Collected data:

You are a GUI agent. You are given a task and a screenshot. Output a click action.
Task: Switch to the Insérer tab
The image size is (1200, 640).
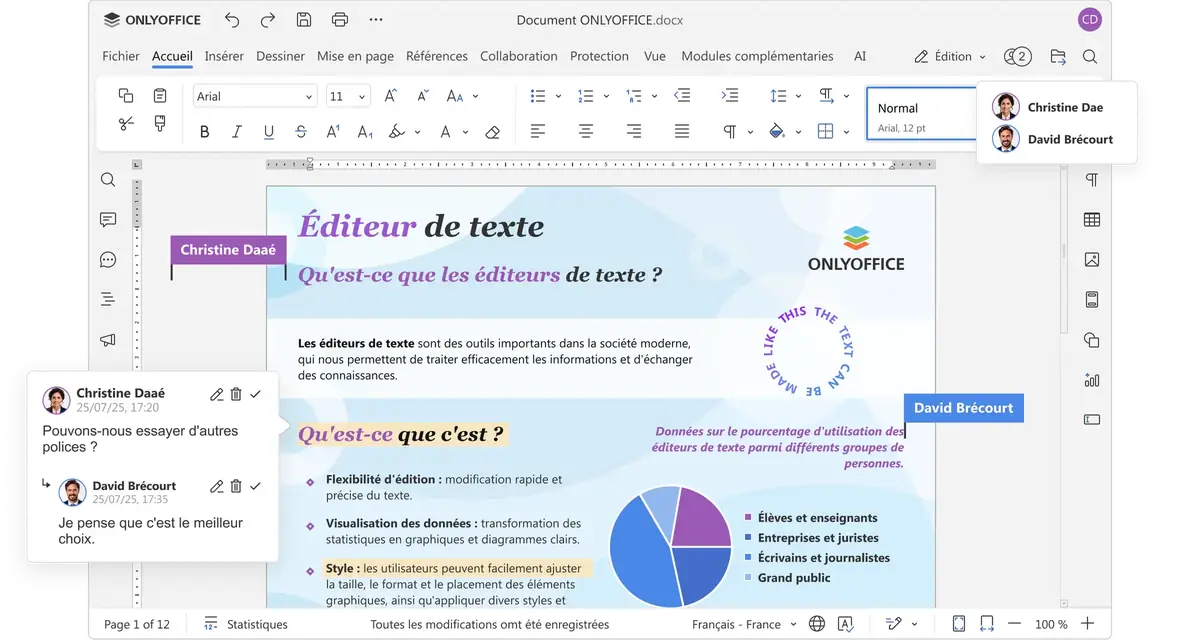224,57
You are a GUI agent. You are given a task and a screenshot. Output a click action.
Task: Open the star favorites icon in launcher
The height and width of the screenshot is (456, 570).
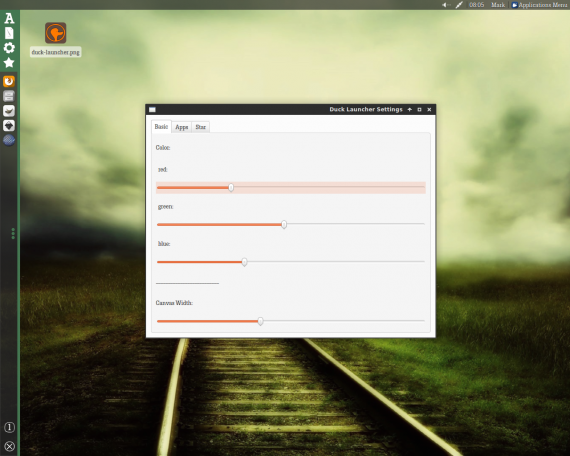tap(9, 63)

**Exercise brief**
Skip the pictures and retype exactly the lines from the one that contains "The image size is (1200, 640)." to the last line of the records.

**Completed exercise**
The image size is (1200, 640).
224,57
You are a GUI agent. You are given a task and a screenshot. Output a click action.
Task: Open the star favorites icon in launcher
The height and width of the screenshot is (456, 570).
tap(9, 63)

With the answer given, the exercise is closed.